O déficit comercial dos Estados Unidos é hoje superior ao déficit fiscal do Tesouro, outro indicador importante dessa tendência, na medida em que não são apenas os gastos do governo que explicam o desequilíbrio do seu comércio exterior. Os gastos dos consumidores já fazem parte do déficit estrutural da maior economia do mundo.
Trata-se, portanto, de uma tendência de longo prazo, o que faz o aumento do déficit comercial, mantido esse comportamento do consumidor americano, continuar. Por outro lado, os juros e os dividendos recebidos pelos investidores estrangeiros, por suas aplicações em ativos financeiros nos Estados Unidos, também aumentam a uma velocidade crescente, fazendo com que o volume de dólares que acabam nas mãos de não-residentes não pare de crescer.
A teoria econômica nos ensina que as economias de mercado têm uma racionalidade implícita em seu funcionamento e que, em situações como essa, criam seu próprio mecanismo de correção. Países que, como os Estados Unidos, apresentam desequilíbrios externos continuados acabam sofrendo desvalorização de sua moeda. Com isso, dois fenômenos simultâneos ocorrem: de um lado, diminui a demanda por bens importados e incrementam as exportações; de outro, ocorre um aumento da inflação, o que leva o banco central a elevar os juros, a diminuir o consumo e, portanto, a reduzir as importações.
Com o tempo, há um processo de ajuste nas contas externas do país deficitário e um reequilíbrio nos mercados. Mas isso ocorre nos livros, porém não em um mundo no qual existem políticas econômicas nacionais que agem para evitar uma queda em suas vendas externas. É o que está acontecendo hoje com os países asiáticos, principalmente Japão e China. Em um mundo com superoferta de recursos para investimentos, que é aquilo a que estamos assistindo, o bem escasso é o consumo, e não o investimento. Portanto ninguém quer perder o consumo quase maníaco do cidadão que mora na terra do Tio Sam.
Por isso os bancos centrais asiáticos compram os dólares que sobram nas mãos de seus exportadores e evitam a valorização de sua moeda. O ajuste previsto nos livros-texto não ocorre, e o desequilíbrio externo americano se eterniza. Em uma democracia populista, como a que existe hoje nos Estados Unidos, nenhum político tem condições de propor um ajuste apenas interno, que, por meio de um aumento brutal dos juros e dos impostos, promova uma recessão forte por um período longo. Mesmo porque corre-se o risco de que uma recessão no maior centro de consumo do mundo acabe se espalhando mundialmente e reproduza o que ocorreu na década de 30.

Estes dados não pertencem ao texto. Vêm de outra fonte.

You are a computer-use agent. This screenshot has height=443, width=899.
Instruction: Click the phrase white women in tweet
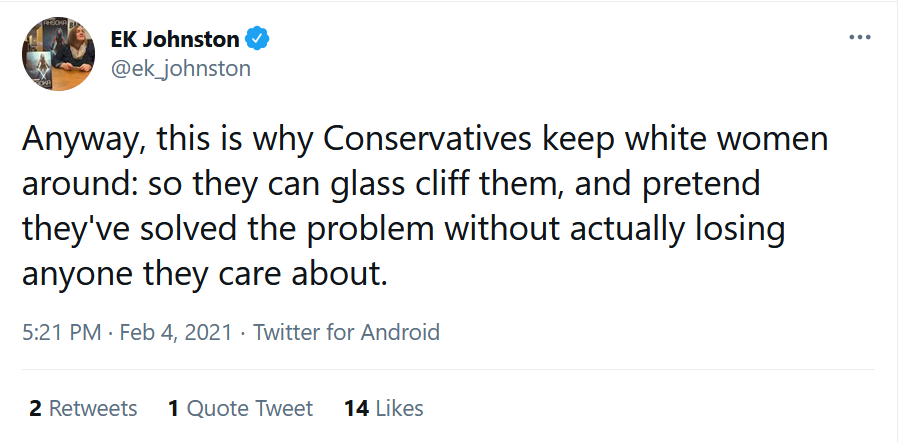tap(727, 139)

Por isso estamos em uma verdadeira armadilha, como defendem os catastrofistas. Nessa situação, ocorre uma espécie de aliança mundial para evitar esse cenário, postergando um ajuste que terá de ocorrer de qualquer modo. Em e-mail recente, o jornalista Milton da Graça me pergunta o que eu faria se fosse guindado, por algum tipo de mágica, à condição de presidente do Federal Reserve. Minha resposta é simples: devemos começar derrotando o presidente George W. Bush nas eleições de novembro e abrir espaço para um acordo internacional do tipo que ocorreu em Paris alguns anos atrás.


Luiz Carlos Mendonça de Barros, 61, engenheiro e economista, é sócio e editor do site de economia e política Primeira Leitura. Foi presidente do BNDES e ministro das Comunicações (governo FHC).